Nine of the top-ranked hospitals were able to provide complete pricing information, but only 10 of the study’s randomly selected hospitals could, according to findings published this month by the Journal of the American Medical Association’s internal medicine publication. For three of the top-rated hospitals and about half of the rest, researchers had to track down separate estimates from physicians to get a total idea of the cost.

A lot of hospitals seemed confused by the question, researchers reported. They bounced the inquiry around from department to department. The figures they eventually came up with: Anywhere from $11,000 to $126,000. Quite a spread.
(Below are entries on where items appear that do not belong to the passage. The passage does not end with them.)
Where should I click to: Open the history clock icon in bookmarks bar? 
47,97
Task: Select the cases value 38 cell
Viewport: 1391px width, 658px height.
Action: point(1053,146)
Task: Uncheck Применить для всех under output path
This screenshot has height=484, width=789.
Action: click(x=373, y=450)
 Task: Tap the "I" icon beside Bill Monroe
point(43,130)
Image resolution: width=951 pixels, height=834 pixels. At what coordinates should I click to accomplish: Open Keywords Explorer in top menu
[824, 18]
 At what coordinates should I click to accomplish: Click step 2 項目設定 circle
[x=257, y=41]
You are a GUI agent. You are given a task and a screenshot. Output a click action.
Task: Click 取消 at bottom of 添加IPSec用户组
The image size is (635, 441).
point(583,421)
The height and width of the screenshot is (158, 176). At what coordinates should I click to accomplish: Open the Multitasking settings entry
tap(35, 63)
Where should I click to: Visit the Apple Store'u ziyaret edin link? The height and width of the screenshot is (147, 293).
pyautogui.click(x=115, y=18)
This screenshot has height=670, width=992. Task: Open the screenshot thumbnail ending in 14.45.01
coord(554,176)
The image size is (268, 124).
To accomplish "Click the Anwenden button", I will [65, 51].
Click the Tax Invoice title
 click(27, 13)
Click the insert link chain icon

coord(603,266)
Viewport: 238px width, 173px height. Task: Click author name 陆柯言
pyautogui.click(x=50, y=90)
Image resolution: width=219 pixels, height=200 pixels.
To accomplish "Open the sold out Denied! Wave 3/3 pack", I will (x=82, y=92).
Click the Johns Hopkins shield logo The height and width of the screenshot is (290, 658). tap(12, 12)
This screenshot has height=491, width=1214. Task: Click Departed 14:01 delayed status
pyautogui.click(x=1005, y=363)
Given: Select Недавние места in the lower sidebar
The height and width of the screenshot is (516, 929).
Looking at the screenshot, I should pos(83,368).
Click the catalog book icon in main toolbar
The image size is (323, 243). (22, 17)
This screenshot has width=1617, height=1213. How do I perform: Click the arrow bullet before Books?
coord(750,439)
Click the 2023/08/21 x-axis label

Researchers couldn’t find any rhyme or reason for the discrepancies. The cost at top-rated hospitals ranged from $12,500 to $105,000. The other hospitals quoted prices from $11,100 to $125,798. Medicare and large insurers usually pay between $10,000 and $25,000 for similar surgeries, researchers note. A bit of cost difference makes sense — even a fast-food hamburger costs more in some places. But $100,000 bump?

Of course, patients always could shop around for the best price — if they’ve got a lot of time on their hands and are willing to travel for a deal. But requiring true cost transparency seems a much more efficient way to bring some sanity to health care pricing and protect the vulnerable consumers who are paying. Just as it does in nearly any other purchase that we make.